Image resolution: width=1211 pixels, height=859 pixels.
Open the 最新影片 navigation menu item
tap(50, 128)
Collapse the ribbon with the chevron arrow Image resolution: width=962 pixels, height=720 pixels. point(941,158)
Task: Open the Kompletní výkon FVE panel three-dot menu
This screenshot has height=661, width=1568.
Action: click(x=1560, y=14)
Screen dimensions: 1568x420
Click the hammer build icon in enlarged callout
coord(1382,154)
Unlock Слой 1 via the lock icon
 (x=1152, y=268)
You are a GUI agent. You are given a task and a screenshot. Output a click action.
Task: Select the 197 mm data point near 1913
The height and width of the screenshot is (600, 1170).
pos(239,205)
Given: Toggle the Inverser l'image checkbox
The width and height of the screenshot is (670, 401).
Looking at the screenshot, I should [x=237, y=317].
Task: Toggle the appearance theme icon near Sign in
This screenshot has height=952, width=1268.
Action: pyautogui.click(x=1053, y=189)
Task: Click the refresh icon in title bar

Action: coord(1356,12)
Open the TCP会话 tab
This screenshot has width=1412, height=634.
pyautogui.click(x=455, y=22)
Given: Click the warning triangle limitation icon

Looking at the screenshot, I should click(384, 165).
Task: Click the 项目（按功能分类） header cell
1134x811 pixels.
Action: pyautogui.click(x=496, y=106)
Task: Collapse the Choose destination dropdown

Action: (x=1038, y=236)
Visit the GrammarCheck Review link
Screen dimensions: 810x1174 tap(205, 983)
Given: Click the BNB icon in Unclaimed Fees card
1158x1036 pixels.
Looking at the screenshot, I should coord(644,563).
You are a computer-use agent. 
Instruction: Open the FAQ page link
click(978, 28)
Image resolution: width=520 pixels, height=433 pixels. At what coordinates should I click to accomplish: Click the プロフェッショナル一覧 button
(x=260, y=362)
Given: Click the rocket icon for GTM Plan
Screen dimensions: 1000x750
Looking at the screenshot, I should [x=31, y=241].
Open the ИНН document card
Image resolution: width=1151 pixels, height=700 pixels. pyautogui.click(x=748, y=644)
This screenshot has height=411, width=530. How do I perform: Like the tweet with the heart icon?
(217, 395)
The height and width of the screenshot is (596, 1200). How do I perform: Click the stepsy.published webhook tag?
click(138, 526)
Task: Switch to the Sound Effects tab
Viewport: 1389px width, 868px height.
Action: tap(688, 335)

.....

#### Problem statement
Taking the listing above, write all of it out exactly.

#### Exercise response
Image resolution: width=1211 pixels, height=859 pixels.
Open the 最新影片 navigation menu item
tap(50, 128)
Collapse the ribbon with the chevron arrow Image resolution: width=962 pixels, height=720 pixels. point(941,158)
Task: Open the Kompletní výkon FVE panel three-dot menu
This screenshot has height=661, width=1568.
Action: click(x=1560, y=14)
Screen dimensions: 1568x420
Click the hammer build icon in enlarged callout
coord(1382,154)
Unlock Слой 1 via the lock icon
 (x=1152, y=268)
You are a GUI agent. You are given a task and a screenshot. Output a click action.
Task: Select the 197 mm data point near 1913
The height and width of the screenshot is (600, 1170).
pos(239,205)
Given: Toggle the Inverser l'image checkbox
The width and height of the screenshot is (670, 401).
Looking at the screenshot, I should [x=237, y=317].
Task: Toggle the appearance theme icon near Sign in
This screenshot has height=952, width=1268.
Action: pyautogui.click(x=1053, y=189)
Task: Click the refresh icon in title bar

Action: coord(1356,12)
Open the TCP会话 tab
This screenshot has width=1412, height=634.
pyautogui.click(x=455, y=22)
Given: Click the warning triangle limitation icon

Looking at the screenshot, I should click(384, 165).
Task: Click the 项目（按功能分类） header cell
1134x811 pixels.
Action: pyautogui.click(x=496, y=106)
Task: Collapse the Choose destination dropdown

Action: (x=1038, y=236)
Visit the GrammarCheck Review link
Screen dimensions: 810x1174 tap(205, 983)
Given: Click the BNB icon in Unclaimed Fees card
1158x1036 pixels.
Looking at the screenshot, I should coord(644,563).
You are a computer-use agent. 
Instruction: Open the FAQ page link
click(978, 28)
Image resolution: width=520 pixels, height=433 pixels. At what coordinates should I click to accomplish: Click the プロフェッショナル一覧 button
(x=260, y=362)
Given: Click the rocket icon for GTM Plan
Screen dimensions: 1000x750
Looking at the screenshot, I should [x=31, y=241].
Open the ИНН document card
Image resolution: width=1151 pixels, height=700 pixels. pyautogui.click(x=748, y=644)
This screenshot has height=411, width=530. How do I perform: Like the tweet with the heart icon?
(217, 395)
The height and width of the screenshot is (596, 1200). How do I perform: Click the stepsy.published webhook tag?
click(138, 526)
Task: Switch to the Sound Effects tab
Viewport: 1389px width, 868px height.
Action: tap(688, 335)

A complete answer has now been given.